見た目に似合わず、テクラは運転が上手かった。

 「シートベルト、してくださいねっ」

 そう言うなり急発進した軽自動車は、ものすごいスピードで駅の駐車場を出て、そのまま賑やかな大通りをすっ飛ばしたが、周囲からクラクションを鳴らされるようなことはなかった。

 裏道へ入ると、テクラはますますスピードを上げ、線路に沿うようにして車を走らせた。
 車窓から見える景色が、次第に変わっていく。人影がなくなり、建物の壁には乱雑な落書きが目立ち、電話ボックスは破壊されている。

 やがてテクラは、人の気配がまるでない通りで車を止めた。
 車を降りると、建物の向こうから列車の音が聞こえた。
 三人が建物の角を曲がると、すぐ目の前が線路で、列車の音はほとんど真上から降り注いできた。

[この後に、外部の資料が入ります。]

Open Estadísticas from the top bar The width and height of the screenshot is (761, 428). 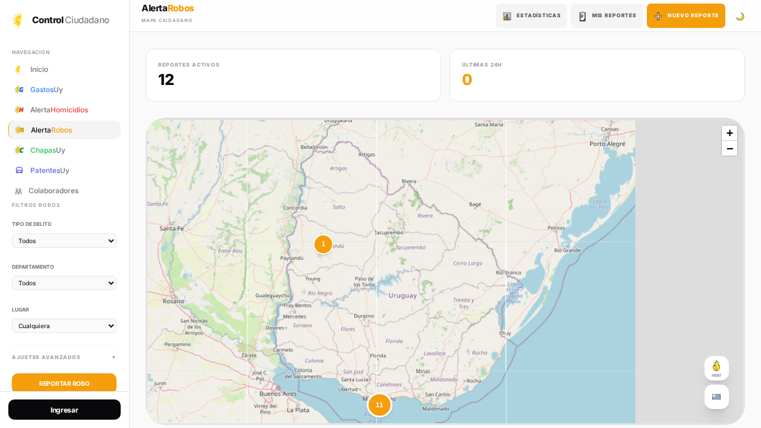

 キリエは顔を上げたが、列車の姿が見えないほど、レールは高かった。
 そして、そのレールと地上の間、レールを支える骨組みの中に――

 ――アンダー・トレインと呼ばれる、巨大な建築群はあった。

 明らかに、公的な都市計画に則って造られたのではないと分かる。数戸のコンクリートビルを中心に、様々な材質、大きさの建物が、絡み合っている。どんどん増築を繰り返し、こんな異形の大樹を思わせる姿になったのだろう。

 その姿は、まさに魔天楼。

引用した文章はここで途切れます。